CGSI Sees Minor’s Net Gearing under Control after Tender Offer to Delist MHEA from Spanish Exchange

Minor International Public Company Limited (SET: MINT) announced that the Spanish Securities Market Commission (CNMV) has officially approved the company’s tender offer for the remaining shares from minor shareholders to delist Minor Hotels Europe & Americas (MHEA) from the Madrid, Barcelona, Bilbao, and Valencia stock exchanges. The offer will be executed via MHG Continental Holding (Singapore), a wholly owned subsidiary of MINT.

The tender offer is priced at €6.51 per share—representing a 0.8% premium to MHEA’s market price as of July 23, 2025. According to Bloomberg data, MHEA trades at 17.2 times forecasted 2025 earnings.

MINT, which already owns a 95.9% stake in MHEA, is looking to acquire the remaining 4.1% of shares—equivalent to roughly 18 million shares.
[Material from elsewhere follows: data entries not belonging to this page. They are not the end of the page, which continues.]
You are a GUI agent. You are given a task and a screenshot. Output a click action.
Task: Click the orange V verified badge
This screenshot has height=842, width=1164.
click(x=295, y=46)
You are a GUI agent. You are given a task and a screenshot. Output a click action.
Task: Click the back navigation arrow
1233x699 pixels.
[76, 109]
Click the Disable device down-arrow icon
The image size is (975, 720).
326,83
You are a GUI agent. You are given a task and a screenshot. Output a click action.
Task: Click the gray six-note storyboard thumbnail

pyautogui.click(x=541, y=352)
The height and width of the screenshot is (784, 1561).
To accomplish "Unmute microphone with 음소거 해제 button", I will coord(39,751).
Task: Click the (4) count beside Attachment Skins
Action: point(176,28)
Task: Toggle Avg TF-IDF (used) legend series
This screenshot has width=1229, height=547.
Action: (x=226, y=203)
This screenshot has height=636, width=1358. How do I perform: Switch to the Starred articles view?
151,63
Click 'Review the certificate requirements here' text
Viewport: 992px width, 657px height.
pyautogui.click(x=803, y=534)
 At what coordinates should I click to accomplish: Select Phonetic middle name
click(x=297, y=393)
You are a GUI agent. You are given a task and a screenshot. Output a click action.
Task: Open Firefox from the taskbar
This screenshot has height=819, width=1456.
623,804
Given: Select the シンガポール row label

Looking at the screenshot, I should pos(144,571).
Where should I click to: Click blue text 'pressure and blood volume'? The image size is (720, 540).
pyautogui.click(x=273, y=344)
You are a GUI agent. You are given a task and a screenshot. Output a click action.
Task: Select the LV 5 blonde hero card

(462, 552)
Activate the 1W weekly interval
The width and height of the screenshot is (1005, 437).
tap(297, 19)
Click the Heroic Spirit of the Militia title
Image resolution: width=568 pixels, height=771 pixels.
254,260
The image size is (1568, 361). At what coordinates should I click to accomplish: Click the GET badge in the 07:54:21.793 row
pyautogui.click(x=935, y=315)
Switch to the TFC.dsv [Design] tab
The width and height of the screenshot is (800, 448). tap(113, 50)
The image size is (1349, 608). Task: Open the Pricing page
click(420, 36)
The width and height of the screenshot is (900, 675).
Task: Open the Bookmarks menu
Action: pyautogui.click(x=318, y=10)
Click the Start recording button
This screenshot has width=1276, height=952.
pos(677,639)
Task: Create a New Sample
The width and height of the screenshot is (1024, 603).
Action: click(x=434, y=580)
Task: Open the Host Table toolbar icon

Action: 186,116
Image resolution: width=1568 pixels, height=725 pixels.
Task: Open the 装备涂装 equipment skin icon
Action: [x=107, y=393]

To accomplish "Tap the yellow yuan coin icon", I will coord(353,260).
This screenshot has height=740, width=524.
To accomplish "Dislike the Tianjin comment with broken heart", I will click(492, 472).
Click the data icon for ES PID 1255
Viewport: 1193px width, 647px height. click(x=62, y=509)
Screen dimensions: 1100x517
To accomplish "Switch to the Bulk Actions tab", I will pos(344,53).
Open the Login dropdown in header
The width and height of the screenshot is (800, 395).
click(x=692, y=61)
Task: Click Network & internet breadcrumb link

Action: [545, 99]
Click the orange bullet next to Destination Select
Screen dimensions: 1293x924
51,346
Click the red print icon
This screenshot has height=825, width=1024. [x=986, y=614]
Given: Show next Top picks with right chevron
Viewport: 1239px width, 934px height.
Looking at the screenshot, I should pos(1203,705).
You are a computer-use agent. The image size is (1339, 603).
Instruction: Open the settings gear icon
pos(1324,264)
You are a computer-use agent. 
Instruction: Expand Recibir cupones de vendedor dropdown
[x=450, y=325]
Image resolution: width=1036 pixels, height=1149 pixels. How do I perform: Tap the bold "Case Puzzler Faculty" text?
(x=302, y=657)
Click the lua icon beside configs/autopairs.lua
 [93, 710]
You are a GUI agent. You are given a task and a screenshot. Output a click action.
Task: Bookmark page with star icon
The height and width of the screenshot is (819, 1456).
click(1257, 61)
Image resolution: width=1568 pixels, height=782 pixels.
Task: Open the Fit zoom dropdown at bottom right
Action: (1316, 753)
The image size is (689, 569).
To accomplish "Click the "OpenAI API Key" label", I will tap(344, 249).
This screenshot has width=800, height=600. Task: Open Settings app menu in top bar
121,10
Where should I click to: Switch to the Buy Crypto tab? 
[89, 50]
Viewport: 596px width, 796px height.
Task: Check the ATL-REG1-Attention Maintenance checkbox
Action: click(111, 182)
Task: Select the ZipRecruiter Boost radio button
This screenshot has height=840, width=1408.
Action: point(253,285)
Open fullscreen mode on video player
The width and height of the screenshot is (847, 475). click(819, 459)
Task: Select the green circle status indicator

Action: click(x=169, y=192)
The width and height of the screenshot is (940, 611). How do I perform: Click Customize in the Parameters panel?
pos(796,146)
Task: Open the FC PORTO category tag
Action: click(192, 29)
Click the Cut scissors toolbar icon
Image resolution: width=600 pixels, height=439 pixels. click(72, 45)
The tender offer period is set from July to September 2025, pending regulatory procedures and fulfillment of tender conditions.

CGS International Securities (Thailand) (CGSI) notes that the deal would require an outlay of approximately THB 4.4 billion, which would increase MINT’s net gearing from 83% to 88% by the end of the second quarter of 2025—a level still seen as manageable by the analyst.

Following this, the brokerage firm maintains a positive outlook on MINT’s business trajectory, reiterating an ‘Add’ recommendation with a target price of THB 34, based on 8.2 times forecast 2026 EV/EBITDA.